On Thursday, researchers from Wiz Research published an advisory on “ExtraReplica,” described as a “cross-account database vulnerability” in Azure’s infrastructure.
Microsoft Azure is a hybrid cloud service and accounts for hundreds of thousands of enterprise customers.
According to Wiz, a “chain” of vulnerabilities could be used to bypass Azure’s tenant isolation, which prevents software-as-a-service (SaaS) systems customers from accessing resources belonging to other tenants.
ExtraReplica’s core attack vector is based on a flaw that allowed attackers read access to PostgreSQL databases without authorization.
Once a target, public PostgreSQL Flexible Server has been selected, an attacker has to find the target’s Azure region “by resolving the database domain name and matching it to one of Azure’s public IP ranges,” according to Wiz.

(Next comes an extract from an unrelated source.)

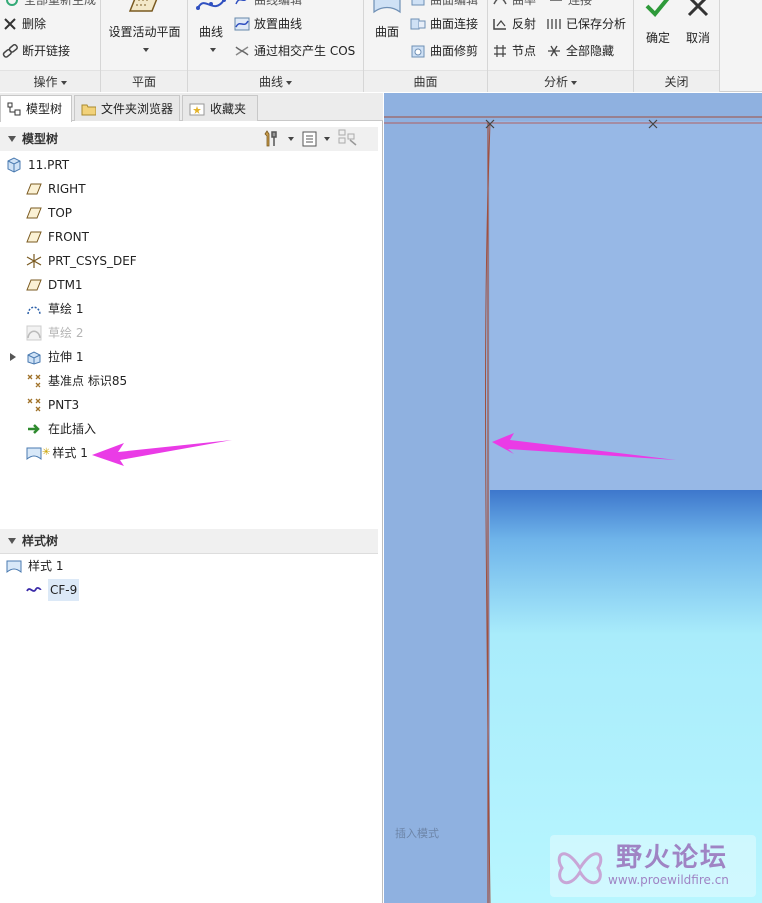 This screenshot has width=762, height=903. I want to click on group-operations: 全部重新生成 删除 断开链接 操作, so click(50, 46).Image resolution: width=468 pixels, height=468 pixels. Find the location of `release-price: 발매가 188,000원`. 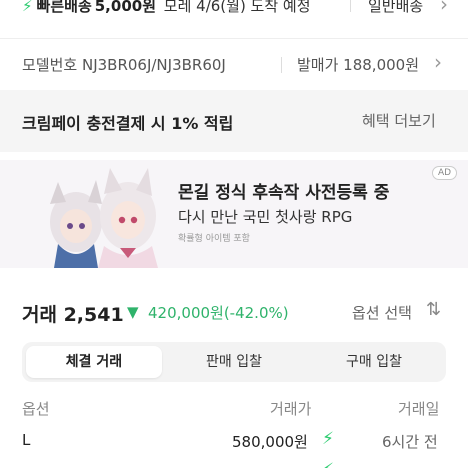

An attacker-controlled database then has to be created in the same region. The first vulnerability, found in Azure’s PostgreSQL engine modifications, would be exploited on the attacker-controlled instance, leading to escalated ‘superuser’ privileges and the ability to execute code.
The second bug in the chain, buried in the certificate authentication process, would then be triggered on the target instance to gain read access.
While this attack could be used on a subnet, the Certificate Transparency feed could also be abused to retrieve domain SSL certificates and extract a database’s unique identifier, thereby expanding the potential attack surface beyond a subnet.
An attacker would need to retrieve target information from the Certificate Transparency feed and purchase a “specifically crafted certificate” from a CA to perform such an exploit.
The vulnerability doesn’t, however, impact Single Server instances or Flexible servers with “VNet network configuration (Private access)” enabled, according to the researchers.
The vulnerability was disclosed to Microsoft in January. Microsoft’s security team triaged the vulnerability and was able to replicate the flaw.
Wiz was awarded a bug bounty of $40,000 for its report and a fix was rolled out by February 25 by the Redmond giant. Now fully mitigated, Azure customers do not need to take any action.
Microsoft is not aware of any exploitation in the wild.
“We appreciate MSRC’s cooperation and their attentiveness to our report,” the researchers commented. “Their professional approach and close communication throughout the disclosure process is a model for all vendors.”
ZDNet has reached out to Microsoft and we will update when we hear back.